For New Yorkers and those who love cities:
"The Death and Life of Great American Cities" by Jane Jacobs
Before there were words and concepts for complexity theory, she intuited all of it by looking closely at the nature of cities, particularly New York. A beautiful classic.

For hardcore science geeks:
"The Elegant Universe" by Brian Greene
(Pulitzer Prize! Quantum theory and string theory as simply and clearly written as your ever likely to find it - but it ain't for those who are shy about science)
"The 30 Years That Shook Physics" by George Gamow
(Written decades ago, this is my favorite book on quantum theory - the history of its development, the wacky physicists involved, and the math.

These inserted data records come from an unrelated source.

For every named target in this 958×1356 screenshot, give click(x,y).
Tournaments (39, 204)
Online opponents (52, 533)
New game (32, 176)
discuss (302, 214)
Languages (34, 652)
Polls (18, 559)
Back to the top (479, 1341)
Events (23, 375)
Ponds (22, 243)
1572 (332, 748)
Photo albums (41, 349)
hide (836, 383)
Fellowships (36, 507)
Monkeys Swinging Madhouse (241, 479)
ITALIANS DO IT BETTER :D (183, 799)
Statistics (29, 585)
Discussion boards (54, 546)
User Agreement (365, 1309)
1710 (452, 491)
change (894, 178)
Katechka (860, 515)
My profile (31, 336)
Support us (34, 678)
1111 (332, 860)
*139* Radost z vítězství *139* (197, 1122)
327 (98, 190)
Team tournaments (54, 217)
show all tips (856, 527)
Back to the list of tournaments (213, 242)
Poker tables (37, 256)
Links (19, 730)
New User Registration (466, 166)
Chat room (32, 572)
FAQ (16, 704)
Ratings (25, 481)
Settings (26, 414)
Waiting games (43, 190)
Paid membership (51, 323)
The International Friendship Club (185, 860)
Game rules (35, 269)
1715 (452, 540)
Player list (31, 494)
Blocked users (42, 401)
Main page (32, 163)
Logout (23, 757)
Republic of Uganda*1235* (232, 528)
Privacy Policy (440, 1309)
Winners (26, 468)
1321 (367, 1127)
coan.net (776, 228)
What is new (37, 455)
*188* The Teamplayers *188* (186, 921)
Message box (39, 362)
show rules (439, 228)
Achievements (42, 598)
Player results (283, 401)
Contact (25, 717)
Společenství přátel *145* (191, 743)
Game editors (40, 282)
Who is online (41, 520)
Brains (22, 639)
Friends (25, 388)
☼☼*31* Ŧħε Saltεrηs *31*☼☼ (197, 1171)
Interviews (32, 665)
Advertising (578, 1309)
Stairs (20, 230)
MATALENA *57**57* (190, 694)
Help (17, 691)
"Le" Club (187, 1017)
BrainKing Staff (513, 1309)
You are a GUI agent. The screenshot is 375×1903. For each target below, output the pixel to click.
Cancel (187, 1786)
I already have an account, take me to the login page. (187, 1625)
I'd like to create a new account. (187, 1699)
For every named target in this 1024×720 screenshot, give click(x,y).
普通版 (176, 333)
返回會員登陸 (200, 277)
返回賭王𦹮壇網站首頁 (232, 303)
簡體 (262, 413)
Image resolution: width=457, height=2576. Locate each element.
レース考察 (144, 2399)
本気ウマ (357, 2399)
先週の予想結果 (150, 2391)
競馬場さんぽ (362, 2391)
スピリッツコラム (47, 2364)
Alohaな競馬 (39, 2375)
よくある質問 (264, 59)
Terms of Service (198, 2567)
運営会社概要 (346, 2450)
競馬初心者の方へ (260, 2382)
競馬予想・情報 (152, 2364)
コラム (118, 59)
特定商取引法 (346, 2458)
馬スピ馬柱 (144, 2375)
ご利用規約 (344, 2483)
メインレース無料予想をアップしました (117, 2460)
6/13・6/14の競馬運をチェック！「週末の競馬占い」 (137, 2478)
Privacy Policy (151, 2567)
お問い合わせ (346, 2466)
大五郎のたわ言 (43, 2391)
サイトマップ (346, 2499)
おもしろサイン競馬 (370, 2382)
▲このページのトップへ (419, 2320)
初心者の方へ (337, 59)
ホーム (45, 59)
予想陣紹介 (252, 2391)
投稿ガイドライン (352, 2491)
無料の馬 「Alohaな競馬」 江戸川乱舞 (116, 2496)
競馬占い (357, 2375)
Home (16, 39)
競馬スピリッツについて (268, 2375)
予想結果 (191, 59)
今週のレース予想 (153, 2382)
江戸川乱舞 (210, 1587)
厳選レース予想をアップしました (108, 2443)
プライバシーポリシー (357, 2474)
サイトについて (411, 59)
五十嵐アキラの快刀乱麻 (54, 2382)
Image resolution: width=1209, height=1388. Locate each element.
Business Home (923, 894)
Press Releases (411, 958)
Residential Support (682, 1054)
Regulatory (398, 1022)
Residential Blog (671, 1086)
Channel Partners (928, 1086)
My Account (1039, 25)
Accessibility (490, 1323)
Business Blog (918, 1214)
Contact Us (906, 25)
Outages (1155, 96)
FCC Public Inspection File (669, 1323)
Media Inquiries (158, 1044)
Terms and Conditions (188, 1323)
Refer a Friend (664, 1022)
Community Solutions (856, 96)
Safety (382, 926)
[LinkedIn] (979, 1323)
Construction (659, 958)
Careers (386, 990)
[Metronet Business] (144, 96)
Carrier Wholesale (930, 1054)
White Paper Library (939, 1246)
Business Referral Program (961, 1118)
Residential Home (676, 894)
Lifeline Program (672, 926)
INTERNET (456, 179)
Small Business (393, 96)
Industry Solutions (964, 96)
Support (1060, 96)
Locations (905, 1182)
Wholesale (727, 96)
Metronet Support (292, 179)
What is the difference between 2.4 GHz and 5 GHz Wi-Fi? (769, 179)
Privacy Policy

The math, in particular, makes this very non-trivial reading. Only brave it if you have a significant background in mathematics and if your heart takes wing when someone mentions the Pauli Exclusion Principle)

How our bodies organize themselves (for science nerds, mildy hardcore):
"Cell doctrine: Now you see it, now you don't" also by me:
"Modern biology and medicine see the cell as the fundamental building block of living organisms, but this concept breaks down at different perspectives and scales." This is piece is very short, one page.

On "Post-Modern Biology", also by me.

AND
For those who prefer to listen than to read, here's a podcast version of this stuff from Upaya's Zen Brain retreat in 2008. I'm told it works even without the accompanying powerpoint.

I will be giving a version of this talk on February 17 at Om Yoga Center, click here for info:

1 comment:

  1. Can't believe i didn't mention Jane Jacobs classic, but its now part of the recommended readings list - particularly for those interested in sociology, urban studies, or just in love with being New Yorkers... Before people had fully developed theories of complexity she intuited it all.

    Likewise James Lovelock and his Gaia Hypothesis, i.e. how the earth and everything in it - organic and inorganic - forms a single, large, self regulating organisms. Just not sure what to recommend of his, as his latest books are so grim, such as "the changing face of gaia" and "revenge of gaia." I mean things are bad, yes, but i'm not sure these are the messages i want to recommend to you all right now. Anyone have good recommendations regarding Gaia?